Nov. 14, 2022 – The drug combination put him at the center of a deepening complication in the nation’s overdose crisis. The pairing of meth, which can also cause psychosis and erratic, risky behavior, and opioids such as fentanyl, of which even small doses can prove fatal, is among the nation’s fastest-rising causes of overdose deaths.
One in five of the total fatal overdoses last year involved an opioid and a psychostimulant, a drug class dominated by meth, preliminary federal data show. A decade earlier, about 2% of drug deaths involved such combinations. Sometimes meth users are accidentally exposed to fentanyl. But many users are purposefully using meth and opioids simultaneously or in sequence in search of balancing or offsetting effects, researchers say.
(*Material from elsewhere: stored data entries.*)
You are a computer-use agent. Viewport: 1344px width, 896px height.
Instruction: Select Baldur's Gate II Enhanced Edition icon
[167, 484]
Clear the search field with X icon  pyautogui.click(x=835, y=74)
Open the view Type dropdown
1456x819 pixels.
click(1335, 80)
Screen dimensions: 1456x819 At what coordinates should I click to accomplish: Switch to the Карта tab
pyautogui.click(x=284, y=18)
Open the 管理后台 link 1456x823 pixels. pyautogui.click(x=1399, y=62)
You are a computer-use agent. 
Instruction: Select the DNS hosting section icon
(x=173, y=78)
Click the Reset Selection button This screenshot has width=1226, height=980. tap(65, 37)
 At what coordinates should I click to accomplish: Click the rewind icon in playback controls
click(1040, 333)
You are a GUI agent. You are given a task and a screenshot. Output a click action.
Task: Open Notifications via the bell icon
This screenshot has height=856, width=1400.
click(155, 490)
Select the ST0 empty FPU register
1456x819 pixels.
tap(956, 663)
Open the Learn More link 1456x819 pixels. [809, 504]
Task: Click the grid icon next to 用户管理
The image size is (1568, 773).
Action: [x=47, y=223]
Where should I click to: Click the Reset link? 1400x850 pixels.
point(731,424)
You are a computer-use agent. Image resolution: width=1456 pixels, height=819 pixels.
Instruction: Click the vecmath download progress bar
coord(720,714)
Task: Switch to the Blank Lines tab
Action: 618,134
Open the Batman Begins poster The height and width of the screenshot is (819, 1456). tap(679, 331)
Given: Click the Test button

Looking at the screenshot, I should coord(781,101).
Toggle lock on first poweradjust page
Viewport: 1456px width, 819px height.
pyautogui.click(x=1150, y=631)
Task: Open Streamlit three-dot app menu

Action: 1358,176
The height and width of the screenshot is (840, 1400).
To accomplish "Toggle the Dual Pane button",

Meth, a stimulant that makes people feel energized, also can make it easier for users to consume greater quantities of opioids, said Christopher Jones, acting director of the Centers for Disease Control and Prevention’s National Center for Injury Prevention and Control. And mental-health issues that meth sometimes causes—such as paranoia and hallucinations—can compound risks for dual users, researchers say.
The rise in fatalities involving stimulants, often combined with opioids, has created a fourth wave of the decades-long U.S. overdose-death crisis, according to Dr. Daniel Ciccarone, a professor of addiction medicine at the University of California, San Francisco. Deaths from combinations of opioids and cocaine, another stimulant, are also climbing.